Parliamo quindi dei miei bisogni o, più in generale, dei famosi bisogni del consumatore. Se non torno mai nei fine settimana ci sarà una ragione, di cui Conad deve sforzarsi a prendere atto. Potrebbero pensare di premiarmi, intanto, per i giorni nei quali torno abitualmente. Oppure propormi un’offerta tale da giustificare lo sforzo che devo affrontare per cambiare il mio comportamento di acquisto.

Disporre di cosi tanti dati e non usarli (o usarli male) è uno spreco insostenibile per chiunque operi oggi sul mercato.

3. Promozioni Wind

Non va meglio sul lato web marketing, ovvero delle promozioni online. Quasi tutti noi abbiamo uno smartphone e qualche specie di contratto con un gestore telefonico. Dopo tutto, a detta di molti, questo è l’anno del mobile.

offerta wind sul sito webPrendiamo, ad esempio, la Wind. Alcune promozioni campeggiano sul loro sito web, nella sezione “Passa a Wind”. Chiunque decida di passare a Wind, scegliendo uno dei piani tariffari proposti, lo può fare gratuitamente. E questo è fantastico.

Se invece sei già cliente, puoi effettuare il passaggio pagando 15 euro, più il prezzo del piano tariffario del contratto scelto. Purtroppo, il credito mensile residuo del vecchio contratto sarà perso.
Quale prezzo complessivo della nuova offerta per il cliente fedele rispetto al nuovo cliente?
€15,00 di passaggio nuovo piano + €12,00 mediamente, a seconda del nuovo piano + il credito mensile residuo del vecchio piano
Prezzo del passaggio: dai 25 euro in su (quasì nessuno passa quando ha il credito vicino allo zero perché le offerte hanno limiti temporali).

Queste promozioni richiamano la vecchia cara nozione di Cash Cow ( vacche da mungere, riferita ai prodotti). Per traslazione, le vacche da mungere rappresentano la posizione dei clienti nella mente dell’impresa.

4. Sconti Epici

Mi è capitato di vedere nella vetrina di vicino un negozio di abbigliamento questi cartelli:

sconti in vetrina negozio abbigliamento

A me piacciono gli sconti diretti. E’ un tipo di promozione chiaro e comprensibile per tutti, non ci si deve scervellare, il messaggio è immediato e facilmente quantificabile. In questo caso, anche il motivo addotto è simpatico e strappa un sorriso.

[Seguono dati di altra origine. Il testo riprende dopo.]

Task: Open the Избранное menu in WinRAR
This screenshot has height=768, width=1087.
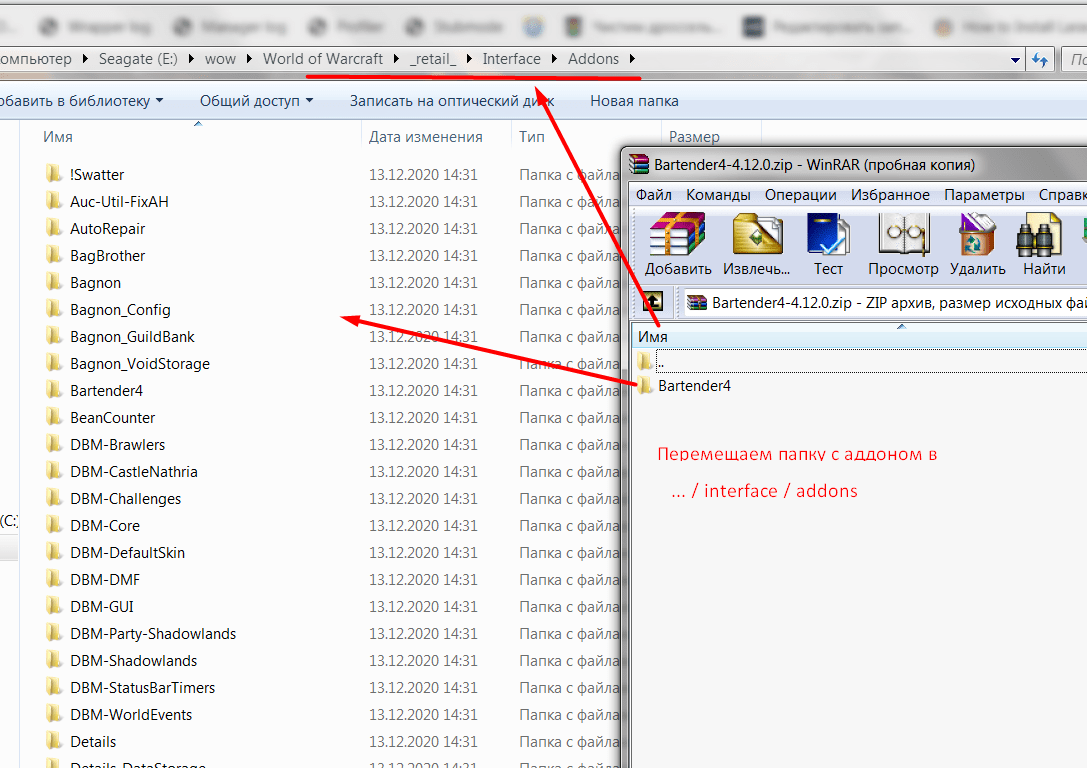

Chi non vorrebbe essere in spiaggia con il caldo torrido piuttosto che sognarsela in bottega?

Unica cosa alla quale presterei attenzione è la parola “TUTTO”. Sconti così elevati (60%, 70%) sono sempre molto graditi dai consumatori ma rischiano di creare parecchio malumore in chi, nel periodo precedente all’offerta, ha acquistato qualcosa in negozio.  Inoltre, i clienti cominceranno ad aspettare i periodi di maggiore sconto per effettuare gli acquisti, generando così un preoccupante andamento delle vendite “sconto dipendente”.

Anche quando si pensi ai clienti è necessario prestare attenzione alle modalità, perché soddisfare alcuni a scapito di altri è un modus operandi che, alla lunga, potrebbe rivelarsi controproducente.

Esistono poi altre tipologie di promozioni:

  • quelle che chiamo “cervellotiche” (occorre uno sforzo mentale per capirle; tendono a mascherare un’offerta scadente)
  • le cosiddette “offerte che non puoi rifiutare” (quando viene, de facto, imposto l’acquisto)

entrambe però appartenenti al mondo B2B, di poco interesse per i consumatori. Ne parlerò, eventualmente, in un post futuro.

Concludo ribadendo che la gestione delle strategie d’offerta è un’attività che non va sottovalutata. Che si tratti di promozioni sui canali di marketing tradizionali o digitali, e quali che siano le ragioni che spingono un’azienda a farne uso, è necessario andare incontro ai bisogni dei clienti e non il contrario.

Per fortuna, di questi tempi, è sempre più difficile ingannare i consumatori. Uno degli effetti della rivoluzione del mobile è quello di averli abituati a verificare ogni cosa di loro interesse economico (prezzi, offerte, servizi e disponibilità della concorrenza, opinioni di altri acquirenti), e non solo, in tempo reale. Questo costringe le aziende a rivedere molte delle loro strategie.

La frase ricorrente “Va bene pensare al cliente, ma…”  (sentita spesso in moltissime riunioni tra titolari, direzione e responsabili di marketing) non può più trovare posto nel vocabolario delle aziende. Sarebbe consigliabile se queste figure decisionali cominciassero a superare gli approcci attuali per dedicarsi realmente a soddisfare i bisogni dei clienti.

L’alternativa è restare dietro alle imprese meglio incentrate sul consumatore.